La mort de Ferdinand, en 1516, fit de ce prince l'héritier de la couronne d'Espagne, avec ses nombreuses dépendances; celle de Maximilien, en 1519, lui donna la couronne impériale. Il est vrai que la dignité d'empereur, dans le sSaint-Empire romain germanique, n'était pas héréditaire : elle était conférée par l'élection; mais il arrivait fréquemment que les princes-électeurs la transmissent de père en fils ou petit-fils. Le concurrent malheureux de Charles-Quint était le roi de France, François Ier. Il éclata alors, entre les deux monarques, une longue série de guerres. Par sa double qualité d'empereur d'Allemagne et de roi d'Espagne, Charles-Quint enserrait la France de tous les côtés : sur le Rhin et dans les Pays-Bas, du côté des Alpes et du côté des Pyrénées. C'est donc pour briser cet anneau de fer que François Ier luttait, bien plus que pour devenir lui-même empereur d'Allemagne.

La rivalité de François Ier et de Charles-Quint dura trente ans, interrompue à intervalles plus ou moins longs par des périodes de paix ou de trêve. Voici quelles en furent les principales péripéties : en 1521, l'empereur, provoqué par son rival, tente deux invasions infructueuses, en Guyenne et dans la principauté de Bouillon; la guerre se transporte en Italie, et Charles-Quint gagne les batailles de la Bicoque (1522), de Biagrasso (1524), et de Pavie (1525), où François Ier est fait prisonnier. Pour échapper à sa captivité, le roi de France signe le traité humiliant de Madrid (1526); mais il le rompt bientôt après et la guerre recommence, marquée par des batailles en Italie et par la prise de Rome par le connétable de Bourbon, allié de l'empereur, et l'expédition de Lautrec dans le royaume de Naples (1528); on signe de nouveau la paix à Cambrai (1529). En 1535, Charles-Quint reprit les armes, pour secourir son allié, le duc de Savoie, attaqué par François Ier, et vint assiéger Marseille, où son armée est décimée par la famine, puis la Picardie; on conclut à Nice (1538) une trêve de dix ans.

◆ DONNÉES FOURNIES:
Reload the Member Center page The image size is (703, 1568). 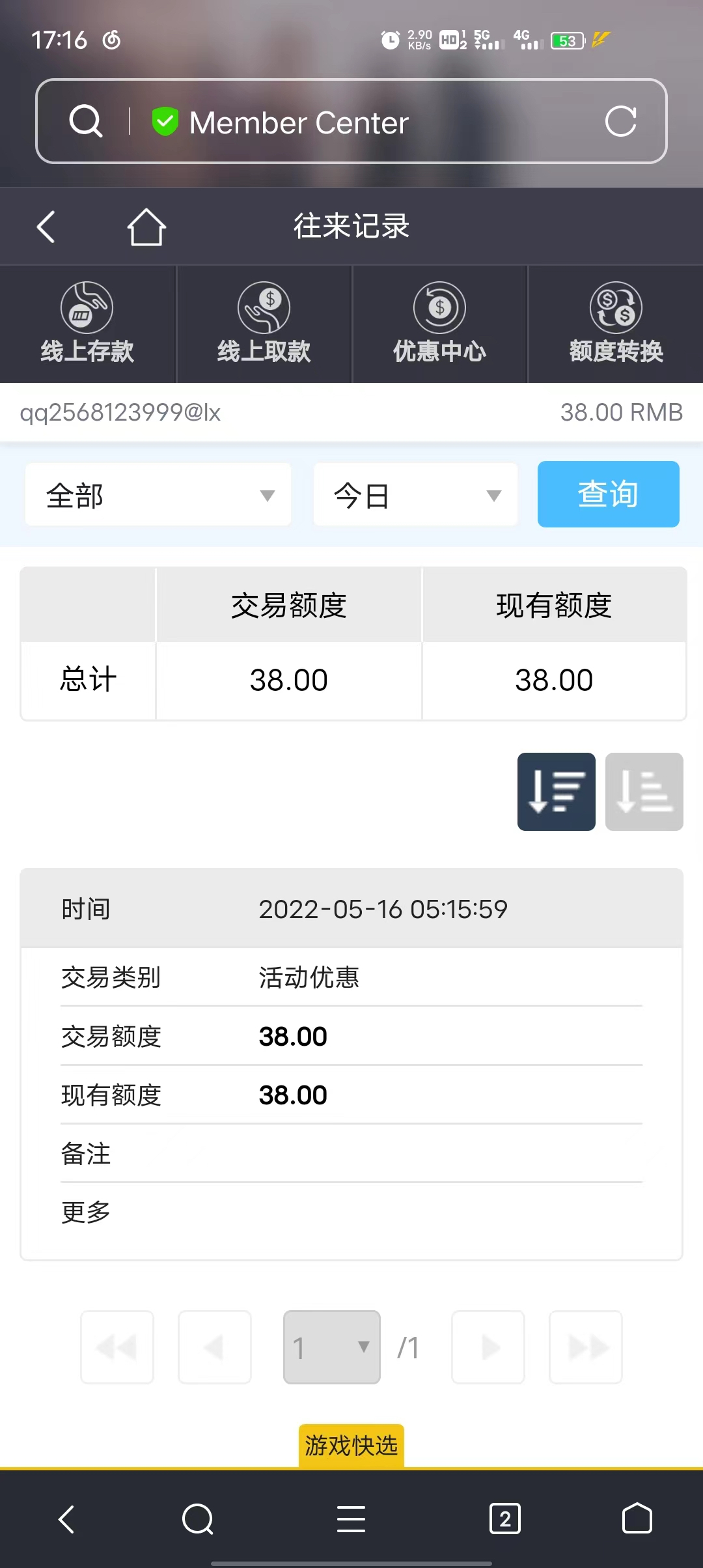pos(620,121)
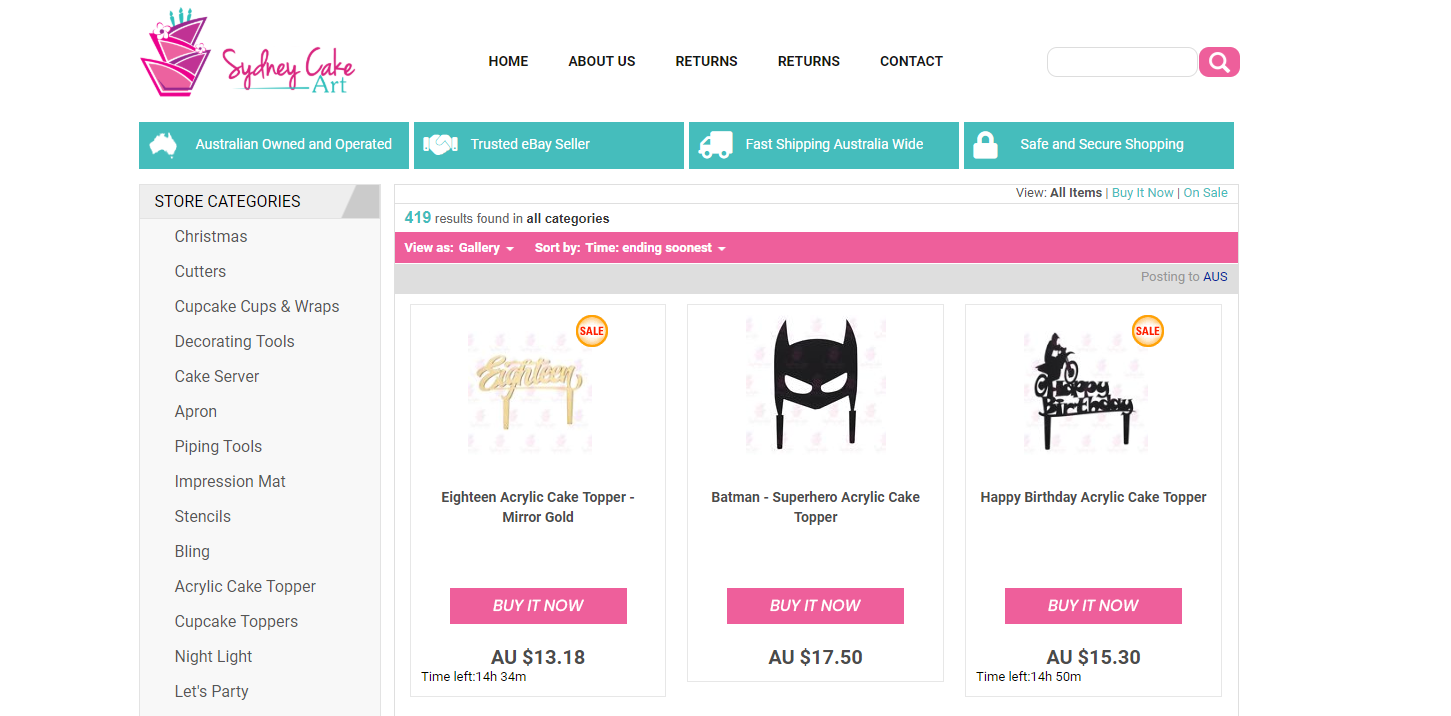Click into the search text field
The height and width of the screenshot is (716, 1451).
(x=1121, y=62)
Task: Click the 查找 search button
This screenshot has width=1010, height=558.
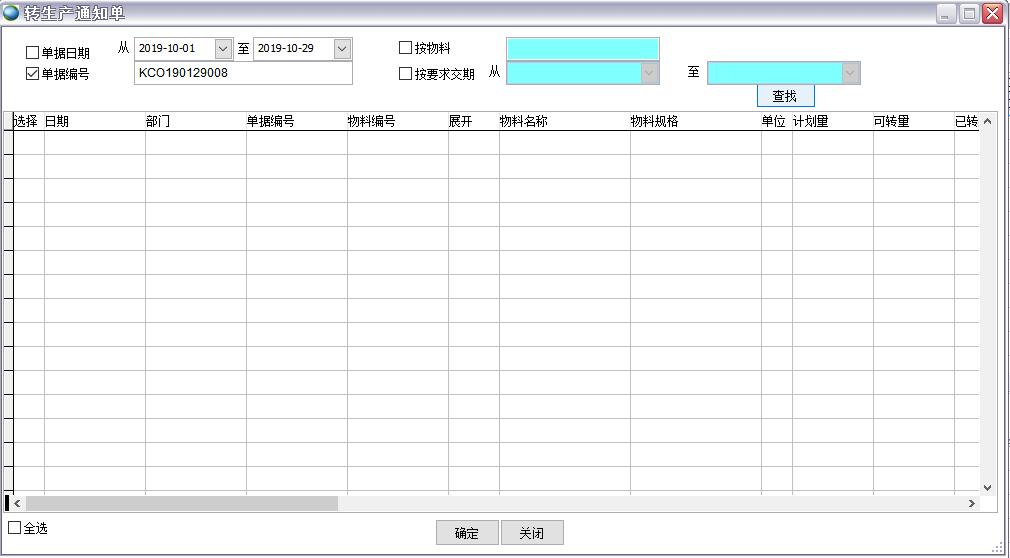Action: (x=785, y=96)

◆ TRAVAIL DEMANDÉ:
1. Traduisez en anglais la phrase suivante de l'extrait sur Charles-Quint et François Ier : « Le concurrent malheureux de Charles-Quint était le roi de France, François Ier. »
2. Résumez en deux phrases l'extrait sur Charles-Quint et François Ier.
3. Prolongez l'extrait sur la rivalité entre François Ier et Charles-Quint à partir de sa dernière phrase.
Les items ne jouent aucun rôle dans ce travail.

◆ RÉSULTATS DANS L'ORDRE:
1. Charles V's unsuccessful rival was the king of France, Francis I.

2. Héritier de la couronne d'Espagne en 1516 puis empereur en 1519, Charles-Quint enserrait la France de tous les côtés, et François Ier, son concurrent malheureux, lutta surtout pour briser cet anneau de fer. Leur rivalité dura trente ans, entrecoupée de paix et de trêves, et fut marquée notamment par la capture de François Ier à Pavie (1525), le traité de Madrid (1526), la paix de Cambrai (1529) et la trêve de Nice (1538).

3.
En 1539, Charles-Quint obtint du trop confiant François Ier la permission de traverser la France pour aller réprimer la révolte des Gantois et fut reçu à Paris avec magnificence. Il n'en recommença pas moins la guerre trois ans après mais son armée fut défaite à Cérisoles  par le duc d'Enghien. Charles-Quint envahit ensuite la Champagne, mais il conclut bientôt le traité de Crespy ( = Crépy-en-Laonnais, 1544), par lequel les deux souverains se font des concessions réciproques. En 1547, François Ier, meurt, mais la rivalité reprend sous son successeur, Henri Il; elle est marquée surtout par le siège de Metz, défendu par le duc de Guise; enfin, en 1552, la trêve de Vaucelle met fin à ce long conflit, laissant les choses en l'état où elles étaient avant.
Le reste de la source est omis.